ASSIGNED TASK
Every line of the material is to be transcribed verbatim, with images omitted.

EXTRACTED MATERIAL
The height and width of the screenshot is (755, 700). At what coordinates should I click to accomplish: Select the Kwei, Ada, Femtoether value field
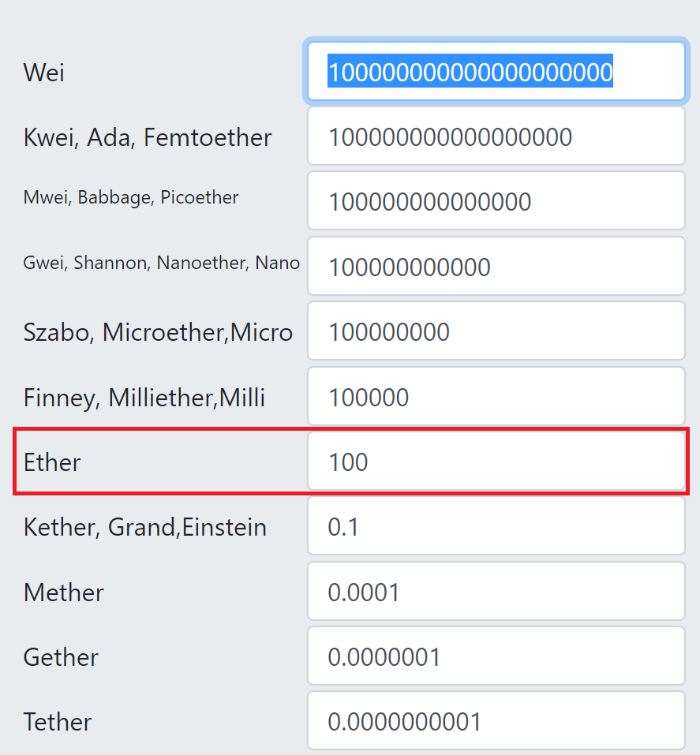496,136
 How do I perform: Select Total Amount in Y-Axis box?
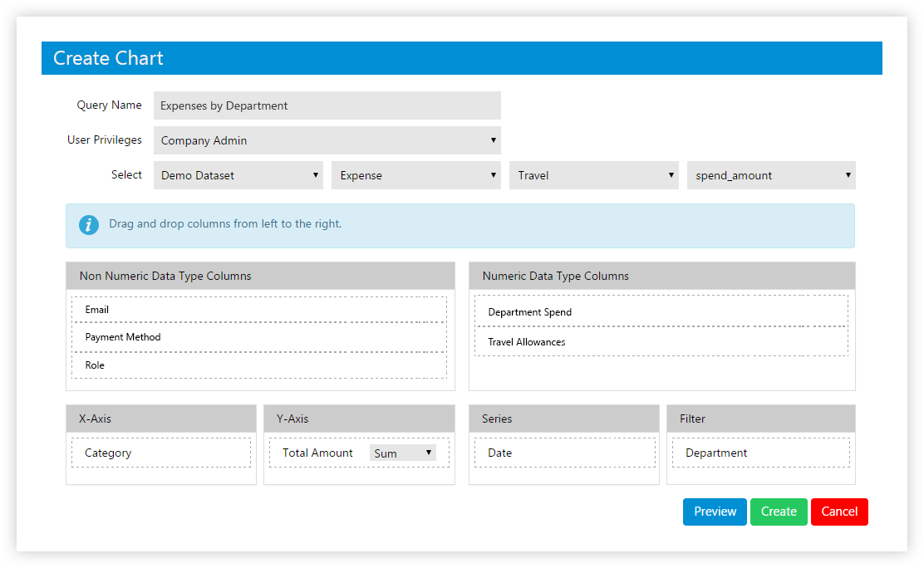(x=317, y=453)
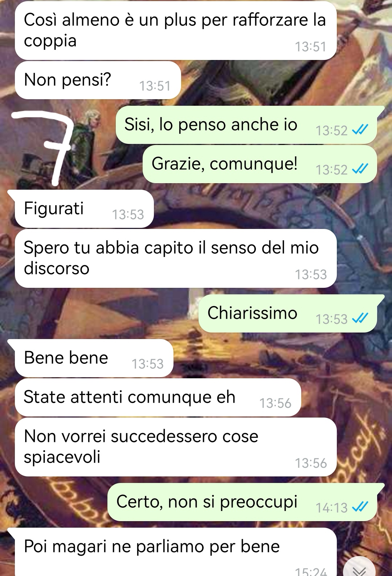Tap read ticks on 'Grazie, comunque!' message
392x576 pixels.
click(x=360, y=169)
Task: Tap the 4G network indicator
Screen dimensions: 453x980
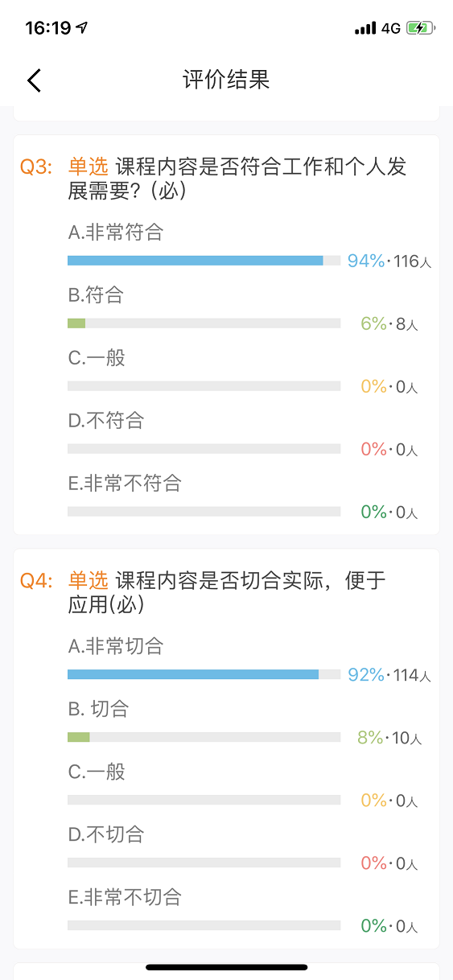Action: [x=391, y=28]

REPLY
The height and width of the screenshot is (755, 700). At what coordinates should I click to accomplish: Select the Kwei, Ada, Femtoether value field
496,136
 How do I perform: Select Total Amount in Y-Axis box?
(x=317, y=453)
Tap read ticks on 'Grazie, comunque!' message
392x576 pixels.
click(x=360, y=169)
Task: Tap the 4G network indicator
Screen dimensions: 453x980
Action: [x=391, y=28]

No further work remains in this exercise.